Волшебное царство безвременья находилось между мгновениями, полное пронзительной «сейчасности» того сорта, что обычно поглощается прошлым и будущим. Неожиданно каким-то чудесным образом я оказался избавлен от настойчивого давления прошлого и будущего и смог насладиться великолепным даром полного и совершенного «сейчас». В этом моем «сейчас» не было ни праздности, ни торопливости — я наблюдал за струйкой дыма от моей трубки в спокойном воздухе, слушал бой колоколов, доносящийся отовсюду. Хэмпстед окликал Хайгейт, Хайгейт — Хэмпстед, они переговаривались между собой и со всем миром.
Так я сидел, активно размышляя, но не шевелясь. И, как я заметил, я был не один: другие пациенты сидели или прогуливались в этом раю, неторопливо, спокойно, отдыхая. Все мы наслаждались поразительным днем отдохновения духа; я убедился в этом за сладкий, лишенный времени месяц пребывания здесь. Всех нас держало в нежной хватке удивительное спокойствие, как в колледже или монастыре. Оно было предназначено для каждого, независимо от нашего состояния, — странная интерлюдия, непохожая ни на что, раньше нам известное. Мы избавились от страдания, от штормов и ужасов, от болезни, подрывавшей нашу уверенность в себе, от сомнения в выздоровлении, но нас еще не призывала к себе повседневность жизни — или того, что считается жизнью в этом несовершенном мире с его бесконечными обязательствами, тревогами, ожиданиями. Нам был дарован волшебный промежуток между болезнью и возвращением в мир, между состоянием пациента и состоянием отца семейства, кормильца, между пребыванием «внутри» и «снаружи», между прошлым и будущим. Настроение субботнего утра длилось, не тускнело, оставалось все таким же сияющим и через неделю, и через месяц.
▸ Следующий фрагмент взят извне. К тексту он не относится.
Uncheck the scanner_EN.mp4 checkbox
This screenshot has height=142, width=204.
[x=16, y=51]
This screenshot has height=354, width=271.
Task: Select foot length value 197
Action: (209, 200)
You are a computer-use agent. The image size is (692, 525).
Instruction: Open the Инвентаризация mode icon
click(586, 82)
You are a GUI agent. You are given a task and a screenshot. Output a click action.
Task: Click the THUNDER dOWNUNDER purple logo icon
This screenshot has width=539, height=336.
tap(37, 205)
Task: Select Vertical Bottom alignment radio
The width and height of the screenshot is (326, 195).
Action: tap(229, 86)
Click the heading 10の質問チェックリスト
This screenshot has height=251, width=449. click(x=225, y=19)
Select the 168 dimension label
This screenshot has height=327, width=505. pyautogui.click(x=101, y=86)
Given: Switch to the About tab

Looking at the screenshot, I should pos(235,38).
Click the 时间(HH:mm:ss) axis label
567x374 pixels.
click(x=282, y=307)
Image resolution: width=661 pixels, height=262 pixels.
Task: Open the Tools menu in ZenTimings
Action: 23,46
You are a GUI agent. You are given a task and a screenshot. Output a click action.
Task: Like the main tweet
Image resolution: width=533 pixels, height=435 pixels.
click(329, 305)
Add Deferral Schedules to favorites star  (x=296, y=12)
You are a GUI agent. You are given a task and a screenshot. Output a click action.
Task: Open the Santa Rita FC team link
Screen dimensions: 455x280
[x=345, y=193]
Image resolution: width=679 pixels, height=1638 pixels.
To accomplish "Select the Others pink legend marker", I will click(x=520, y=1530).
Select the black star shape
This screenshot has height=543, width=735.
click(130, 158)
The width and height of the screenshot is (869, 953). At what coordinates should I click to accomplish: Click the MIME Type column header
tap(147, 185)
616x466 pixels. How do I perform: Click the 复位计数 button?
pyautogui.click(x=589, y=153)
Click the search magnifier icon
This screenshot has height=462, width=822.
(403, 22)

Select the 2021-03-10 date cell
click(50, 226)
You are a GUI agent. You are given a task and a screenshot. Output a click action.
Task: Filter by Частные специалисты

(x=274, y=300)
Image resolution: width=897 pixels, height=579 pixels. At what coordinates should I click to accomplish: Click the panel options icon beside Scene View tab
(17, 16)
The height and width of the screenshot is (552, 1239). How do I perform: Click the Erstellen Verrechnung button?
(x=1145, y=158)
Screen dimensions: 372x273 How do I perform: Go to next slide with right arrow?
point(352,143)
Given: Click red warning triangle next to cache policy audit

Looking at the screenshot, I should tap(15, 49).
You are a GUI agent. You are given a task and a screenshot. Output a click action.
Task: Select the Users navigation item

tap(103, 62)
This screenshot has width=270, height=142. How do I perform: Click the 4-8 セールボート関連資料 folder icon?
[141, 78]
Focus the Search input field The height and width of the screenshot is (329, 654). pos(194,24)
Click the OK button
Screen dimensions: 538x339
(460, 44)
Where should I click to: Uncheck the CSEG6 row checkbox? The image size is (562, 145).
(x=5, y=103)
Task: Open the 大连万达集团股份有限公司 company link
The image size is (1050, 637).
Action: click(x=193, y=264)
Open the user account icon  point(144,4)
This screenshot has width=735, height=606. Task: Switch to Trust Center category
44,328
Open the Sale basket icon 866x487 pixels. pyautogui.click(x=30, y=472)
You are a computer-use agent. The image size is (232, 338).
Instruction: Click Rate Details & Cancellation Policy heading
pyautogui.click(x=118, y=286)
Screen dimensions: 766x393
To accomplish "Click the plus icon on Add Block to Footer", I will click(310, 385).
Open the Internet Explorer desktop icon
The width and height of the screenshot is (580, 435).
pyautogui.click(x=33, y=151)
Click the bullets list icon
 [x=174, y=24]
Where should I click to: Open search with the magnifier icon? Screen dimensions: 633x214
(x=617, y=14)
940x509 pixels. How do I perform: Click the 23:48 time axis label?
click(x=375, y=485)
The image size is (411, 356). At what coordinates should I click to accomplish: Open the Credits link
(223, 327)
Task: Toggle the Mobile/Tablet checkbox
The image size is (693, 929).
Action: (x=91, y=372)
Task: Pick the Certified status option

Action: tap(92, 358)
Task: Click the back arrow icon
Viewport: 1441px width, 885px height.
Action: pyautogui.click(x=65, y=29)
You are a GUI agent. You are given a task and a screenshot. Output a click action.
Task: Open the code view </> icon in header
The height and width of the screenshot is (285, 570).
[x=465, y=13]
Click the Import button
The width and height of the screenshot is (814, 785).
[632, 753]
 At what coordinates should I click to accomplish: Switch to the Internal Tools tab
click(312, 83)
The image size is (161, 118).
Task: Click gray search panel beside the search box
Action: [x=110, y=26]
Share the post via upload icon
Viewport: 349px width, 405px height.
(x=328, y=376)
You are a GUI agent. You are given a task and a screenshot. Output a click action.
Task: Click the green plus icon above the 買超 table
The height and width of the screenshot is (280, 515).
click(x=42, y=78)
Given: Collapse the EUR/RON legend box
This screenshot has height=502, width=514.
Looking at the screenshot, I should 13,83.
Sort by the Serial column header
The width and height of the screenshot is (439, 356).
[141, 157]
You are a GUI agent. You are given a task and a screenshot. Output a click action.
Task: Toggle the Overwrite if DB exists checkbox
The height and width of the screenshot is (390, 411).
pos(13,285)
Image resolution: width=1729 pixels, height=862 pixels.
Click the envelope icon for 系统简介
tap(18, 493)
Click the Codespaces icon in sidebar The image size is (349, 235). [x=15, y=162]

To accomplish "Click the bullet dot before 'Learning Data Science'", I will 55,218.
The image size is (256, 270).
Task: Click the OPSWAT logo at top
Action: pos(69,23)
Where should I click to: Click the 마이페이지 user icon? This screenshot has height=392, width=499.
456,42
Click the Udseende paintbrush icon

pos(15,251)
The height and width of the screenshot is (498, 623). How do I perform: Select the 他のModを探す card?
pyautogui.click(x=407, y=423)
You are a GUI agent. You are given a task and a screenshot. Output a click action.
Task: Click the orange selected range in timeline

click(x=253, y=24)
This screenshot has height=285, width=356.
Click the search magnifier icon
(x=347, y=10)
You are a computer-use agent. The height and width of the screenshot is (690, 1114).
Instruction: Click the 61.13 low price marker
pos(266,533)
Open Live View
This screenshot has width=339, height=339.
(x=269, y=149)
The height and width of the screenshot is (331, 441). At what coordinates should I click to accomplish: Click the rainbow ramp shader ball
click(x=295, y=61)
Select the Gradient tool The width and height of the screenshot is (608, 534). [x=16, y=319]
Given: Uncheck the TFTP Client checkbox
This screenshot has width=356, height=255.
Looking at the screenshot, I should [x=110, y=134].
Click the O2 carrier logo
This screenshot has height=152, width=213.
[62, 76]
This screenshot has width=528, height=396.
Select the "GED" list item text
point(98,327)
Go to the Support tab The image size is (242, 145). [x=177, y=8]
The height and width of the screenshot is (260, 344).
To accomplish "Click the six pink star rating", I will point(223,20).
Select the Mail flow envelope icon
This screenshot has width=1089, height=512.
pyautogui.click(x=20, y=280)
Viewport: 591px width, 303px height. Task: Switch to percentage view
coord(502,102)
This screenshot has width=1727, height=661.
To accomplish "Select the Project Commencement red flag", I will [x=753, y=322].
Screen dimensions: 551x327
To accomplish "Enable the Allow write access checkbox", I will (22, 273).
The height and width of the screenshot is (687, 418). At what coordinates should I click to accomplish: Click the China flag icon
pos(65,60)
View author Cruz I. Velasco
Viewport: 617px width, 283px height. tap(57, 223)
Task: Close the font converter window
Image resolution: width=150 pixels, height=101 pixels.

Другим сентябрем, в другой год, обретя мир после периода тревог, я читаю «Люди в темные времена» Ханны Арендт. Чтение переплетается с воспоминаниями: я пишу в течение некоторого времени, а потом делаю перерыв и берусь за книгу Ханны Арендт, которая говорит о лишенном времени месте, о вечном безмятежном присутствии между человеческими часами и календарями, о спокойствии «сейчас» в торопливом мечущемся существовании человека, о крохотном безвременном пространстве в самом сердце времени, о том, что это единственный дом для ума, души и искусства, единственная точка, где прошлое и будущее встречаются и где рисунок и значение целого делаются ясными. Именно такое отсутствие времени было даровано мне Кенвудом.
В мои студенческие дни я, увы, по большей части не воспринимал Оксфорд как данность, не ценил, не пользовался привилегией отсутствия в нем времени; теперь же я такую привилегию — особый перерыв на время выздоровления — остро осознавал. Так же чувствовали и все обитатели дома для выздоравливающих. Для многих, обремененных работой, семьей, постоянно тревожащихся и озабоченных, это был первый период действительного отдыха, первые каникулы, когда-либо им выпадавшие, первый раз, когда у них было время думать и чувствовать. Все мы по-своему глубоко задумывались и, как я подозреваю, глубоко менялись, иногда навсегда благодаря этому опыту.